Para mí, lo más difícil de mi práctica (y de lo que más aprendo) es justo eso. Aprender a abrirme de verdad (y humildemente) al otro. Ser para él.
Y, paradójicamente, para ser tengo que dejar de ser, quitarme a mí mismo de en medio, suspender mis prejuicios y mis opiniones personales para darle el espacio al otro (para eso viene y lo paga).
Apartar todo mi mundo psíquico para que pase lo que tenga que pasar, para que (por decirlo así) el ser se manifieste.
Eso es ser terapeuta, “prestar el alma” (más bien alquilarla :D), devenir receptáculo puro de la interioridad del otro. Desaparecer uno para que el otro aparezca. Aún más: desaparecer uno para que el Uno aparezca.

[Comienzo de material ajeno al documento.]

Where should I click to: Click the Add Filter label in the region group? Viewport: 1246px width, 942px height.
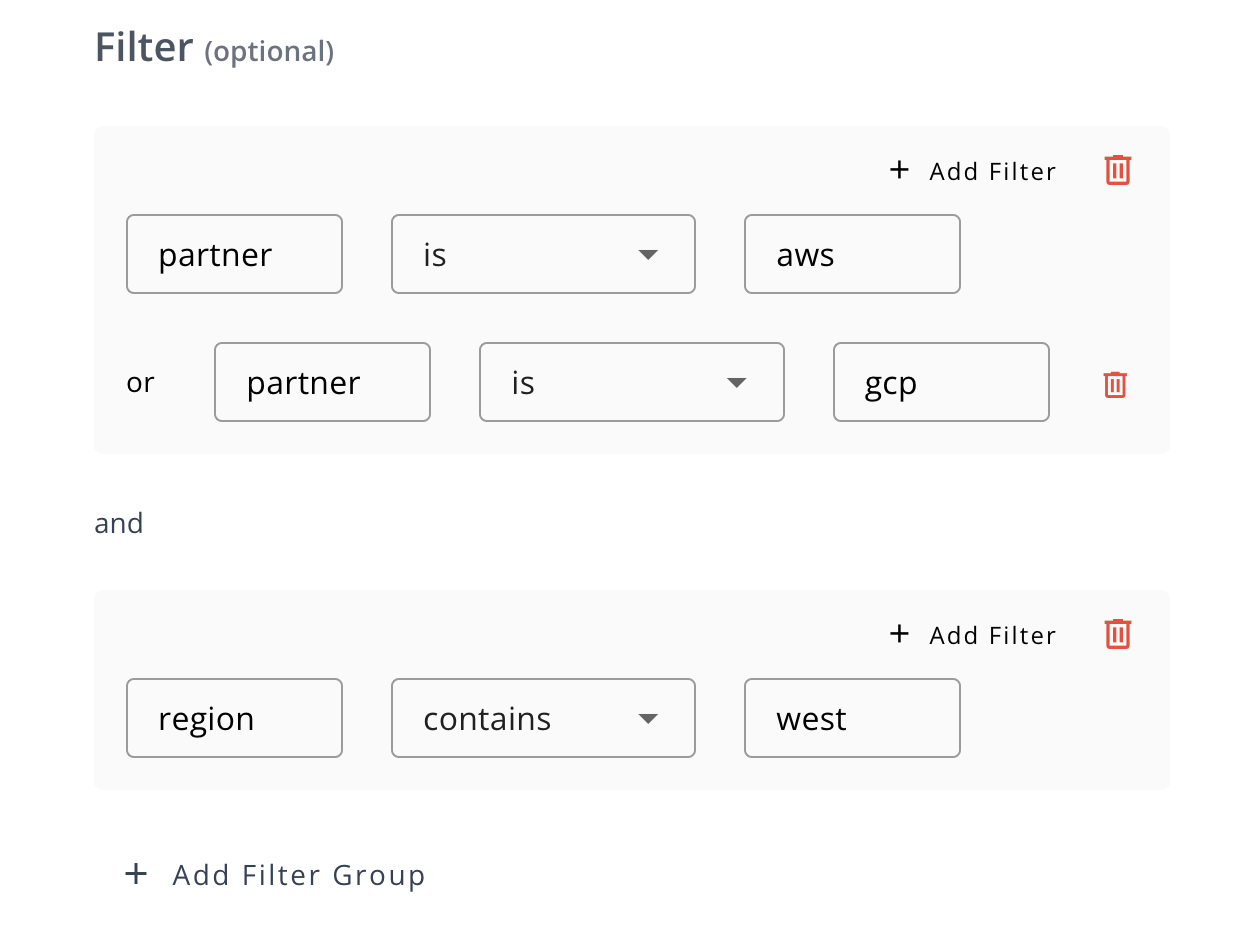tap(992, 636)
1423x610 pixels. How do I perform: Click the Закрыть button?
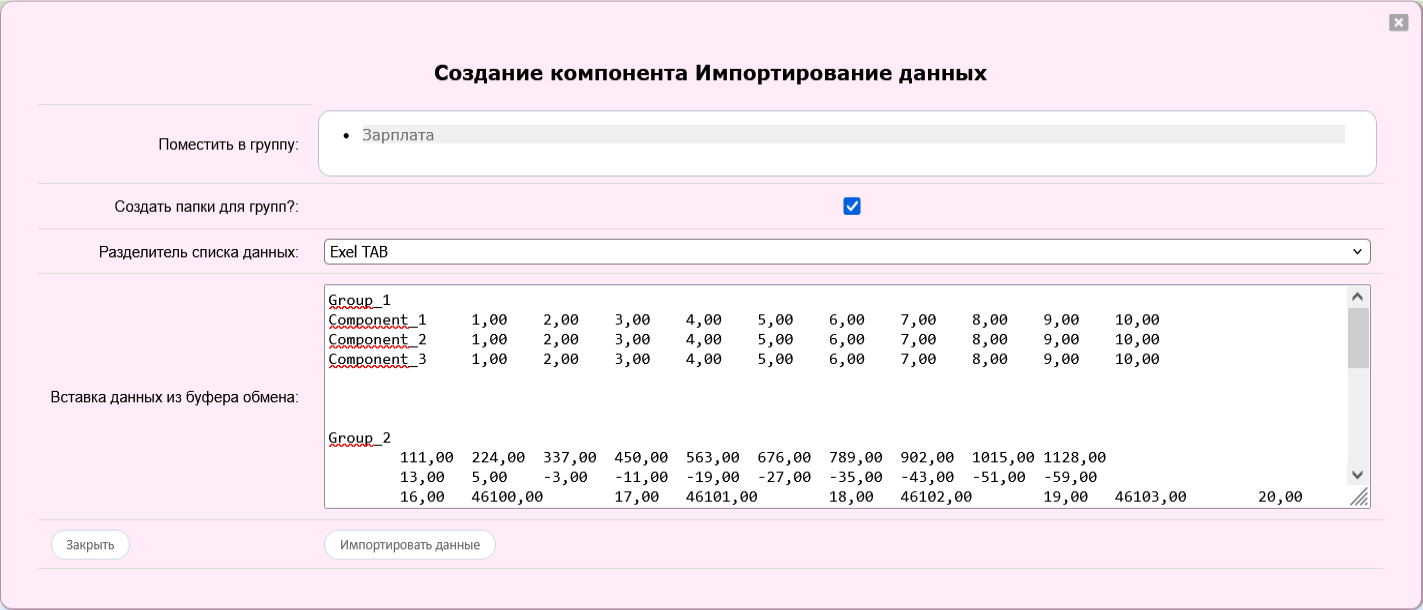point(90,545)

En una frase del genial Jung: “Conozca todas las teorías. Domine todas las técnicas. Pero a la hora de tocar un alma humana sea apenas otra alma humana”.

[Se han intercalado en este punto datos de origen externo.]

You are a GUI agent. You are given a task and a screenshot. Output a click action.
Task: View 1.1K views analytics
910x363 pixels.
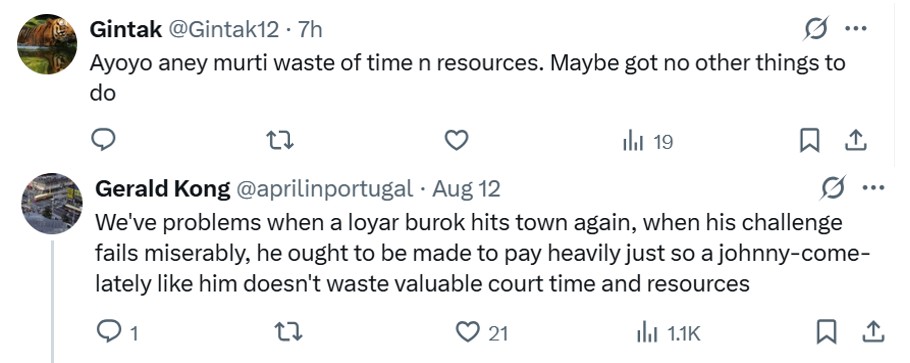669,333
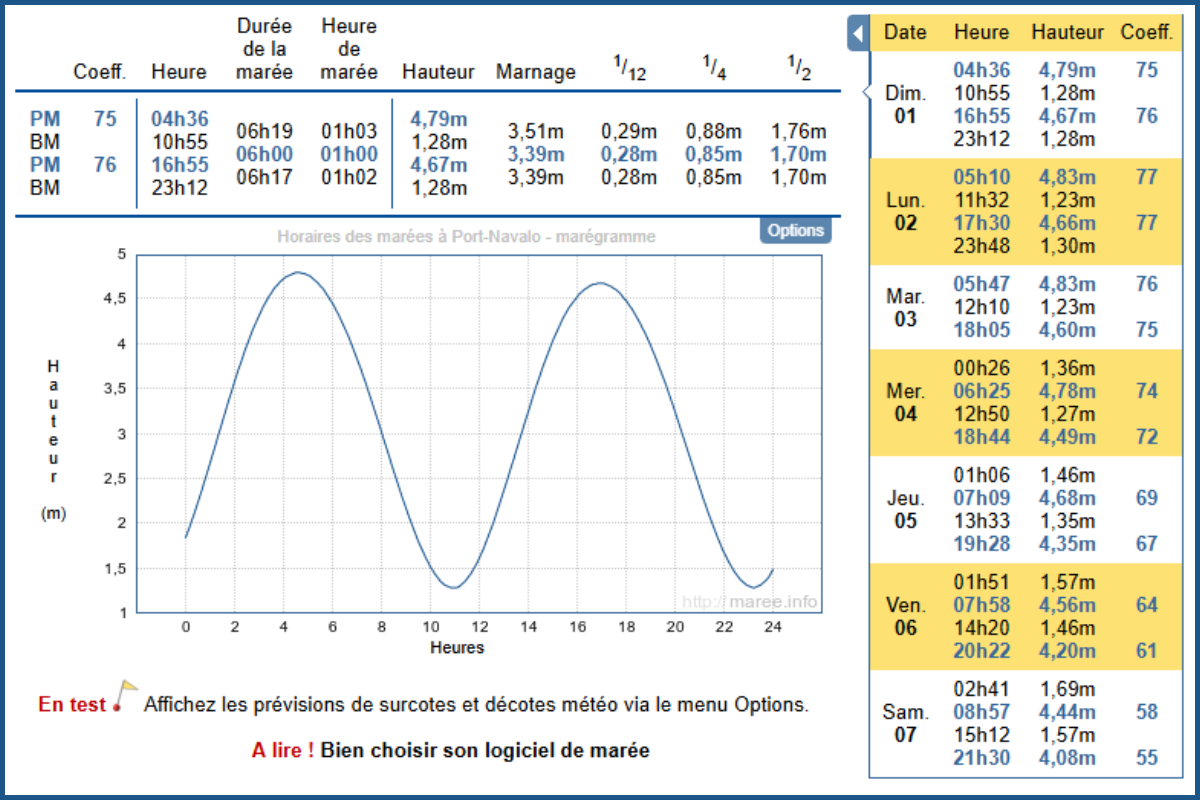This screenshot has width=1200, height=800.
Task: Click the graph title Horaires des marées à Port-Navalo
Action: point(466,237)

La tradición sapiencial del sufismo (como la del vedanta advaita) dice “no puede haber dos”, o estoy yo o está Él.
Y es justo eso. Se trata de dejar de ser para que Él, el Ser que somos, el Ser Real pueda Ser. Y para eso tengo que ponerme a mi mismo y a todo mi mundo psíquico entre paréntesis. Si yo no soy, Él es. No hay dos
Y si esto se hace bien, no hay espacio para la mentira ni para la falsedad, no hay espacio para el no-ser. Las máscaras van cayendo, poco a poco, por su propio peso. Hasta que sólo quedamos tú y yo. Escuetamente. Hasta que sólo queda lo que queda. Lo que es.
Al hilo del Ser o del Uno (que no es dos) la verdad va emergiendo, saliendo a la superficie, brillando sobre la oscuridad, la unidad vence a la multiplicidad y la consciencia al inconsciente.
Siempre en medio de tremendos dolores de parto.